**EXERCISE MATERIAL:**
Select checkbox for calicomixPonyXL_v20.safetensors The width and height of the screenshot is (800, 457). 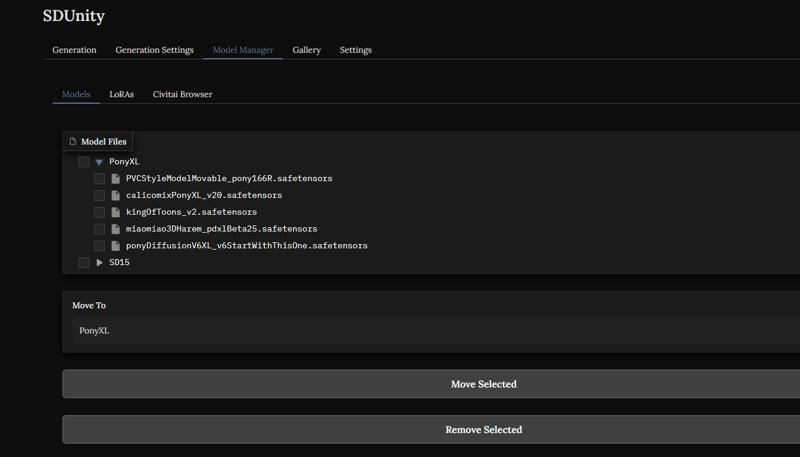(x=99, y=195)
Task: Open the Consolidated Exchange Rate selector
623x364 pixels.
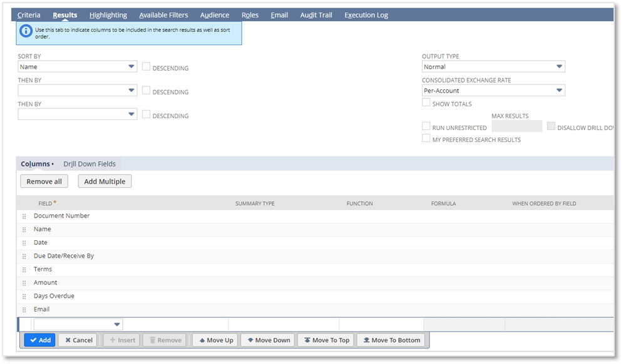Action: coord(560,90)
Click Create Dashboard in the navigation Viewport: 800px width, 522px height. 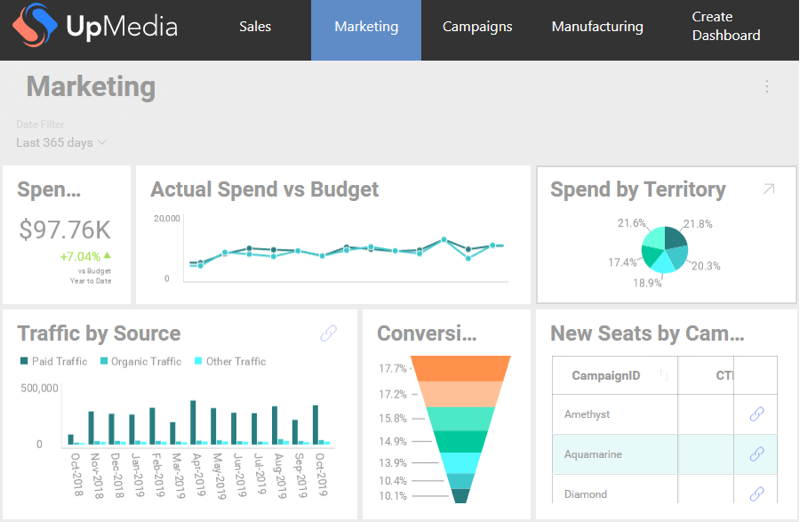pyautogui.click(x=726, y=27)
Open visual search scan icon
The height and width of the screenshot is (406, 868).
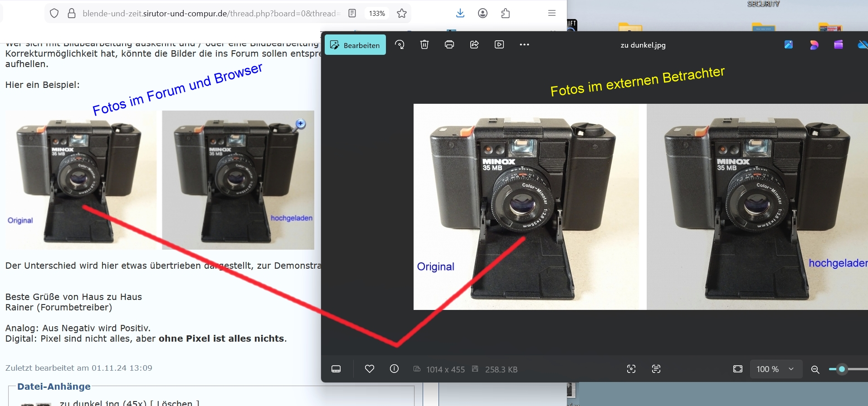pyautogui.click(x=631, y=369)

**WORK ORDER:** Please repeat the lines that run from the one holding "Open visual search scan icon" to the last line of the material, both included, exactly and without pictures.

**WRITTEN ANSWER:**
Open visual search scan icon
The height and width of the screenshot is (406, 868).
pyautogui.click(x=631, y=369)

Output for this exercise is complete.